Confessions of a soft drink junkie
We’ve all got weaknesses. For Superman, it’s kryptonite. For the Green Lantern, it was the color yellow, even though that is quite possibly the dumbest weakness ever. Randy Quaid’s weakness is the Hollywood Illuminati who are placing tiny microphones in his toilet paper rolls to monitor his every move (or movement, if you’re into toilet humor).
As for me, my weakness used to be soft drinks. If you’re from Michigan, you’re probably asking yourself “What the hell is a soft drink?” To clarify, it’s a carbonated beverage that comes in bottles or cans, usually containing lots of sugar and branded with ultra hip names like Jolt, Vault, Kick, Surge, or Canada Dry White Tea Ginger Ale with Raspberry. That probably didn’t help at all since 95% of those beverages no longer exist, so for the sake of simplicity: soft drink is another name for ‘pop’. And boy did I used to love pop.
Around ten years ago, when President Obama was still an angsty teenager (I have no clue how old Obama is), bottles of Pepsi didn’t have those big black numbers on the front of the label warning potential suitors about how many calories were inside that 20 ounce container of liquid heaven. All I knew back then is that I wanted at least three bottles of that delicious brown sludge every day, and come hell or 750 total calories, I would drink every last drop.
When it wasn’t Pepsi, it was Sierra Mist, or Mountain Dew, or Dr Pepper, or Squirt… the list goes on. Not seen in this list: water. It took me a long time to realize that drinking that much soda was probably unhealthy, no matter how cool the commercials on television portrayed these addictive beverages. I mean, Enrique Iglesias really, really wanted me to keep drinking Pepsi, but I had to consider that maybe Enrique Iglesias didn’t know what was best for me. Also I am pretty certain that Enrique Iglesias is not a doctor or nutritionist, and that he may have actually been getting paid to tell people to drink more soda.

The hardest thing I’ve ever done is give up drinking soda, but I made the smart choice and started drinking diet soda instead. I knew that diet soda was good for me because the cans said I was making a “smart choice” whenever I bought a case of the stuff. At first, Diet Pepsi tasted like the liquid you find in the bottom of the crisper when all of the produce in the refrigerator spoils and turns to goo. There was no way I could switch to this swill! I would sooner drink fabric softener, or possibly the newly introduced spinoff — Fabric Softener Code Red.
But I forced myself to stick with it, and before long I was addicted to diet soda instead of regular soda. Success! Right? Right??

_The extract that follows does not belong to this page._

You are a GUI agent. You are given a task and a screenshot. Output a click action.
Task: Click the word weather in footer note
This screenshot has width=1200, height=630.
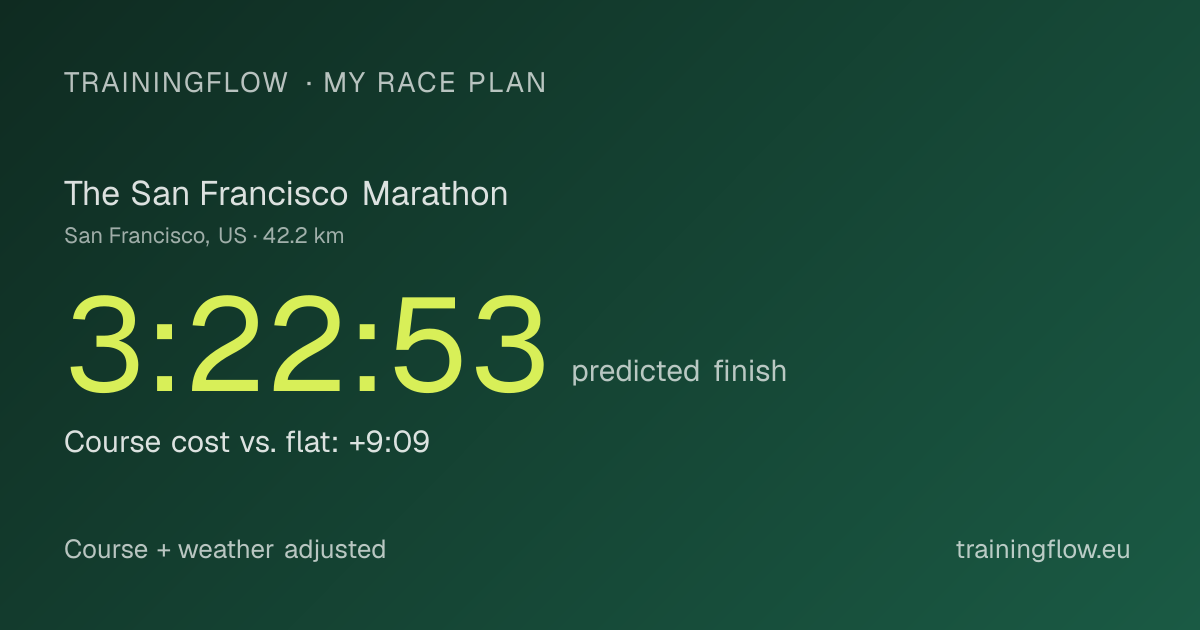coord(226,549)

Well a few years later I decided that it probably wasn’t healthy for me to keep drinking so much diet soda, either. So no matter how badly P. Diddy wanted me to keep chugging those cans of Diet Pepsi, it just had to stop before my body dried up, my bones became calcified, and I turned into a mummy or Martin Landau.
But what is the next logical step after diet soda? Gatorade? No, too much sodium in those. Water? What kind of monster are you? How dare you suggest water! Speaking of Monster — I briefly dabbled in energy drinks, but I had to start selling my plasma in order to afford them. Eventually the lady at the lab told me that my blood was too contaminated from the energy drinks for them to allow me to keep donating, so I continued my search for a delicious beverage to replace sodas.
Thankfully, there are a number of delicious alternatives, some of which might even be good for me! Or, at the very least, not completely filled with toxic ingredients. Does anyone even know what taurine is, anyway? Should I be drinking that or injecting it into my butt muscles?
Anyway, on to the happy ending! Recently, I have become a huge fan of tea, both hot and cold. Who knew that iced green tea was both delicious and refreshing? On top of that, it comes in a variety of subtle fruit flavors. Whereas Mountain Dew delivered all sorts of new flavors that were based on colors (Yum, this new Mountain Dew tastes like purple!), the teas that I’ve been trying have blueberry, pomegranate, and sometimes even a delectable peach flavor to them.

I even found a can of sparkling green tea, which I believe is probably tea’s way of telling soda to SUCK IT! because there’s a new carbonated drink in town. I definitely feel better after drinking tea than I ever did after consuming 20 or more ounces of Fanta. (And even though Fanta comes in various fruit flavors, don’t be fooled — it still follows the Mountain Dew formula of tasting like chemically charged colors.)
I confess that I still have the occasional Diet Dr Pepper, so I can’t claim to be 100% clean. You should cut me some slack, though, because I achieved all of this on my own, without even attending a single Sodaholics Anonymous meeting or checking into rehab. The good news is that I rarely ever crave a soda anymore. In fact, I went through a period where I would buy a bottle of Diet Coke and end up dumping most of it out — and not just because it’s Diet Coke and tastes like fertilizer. But a can of tea or a fruit flavored soda water — I’ll drink those in two big gulps. Plain ol’ water, on the other hand — GTFO. How dare you keep bringing up water in my blog.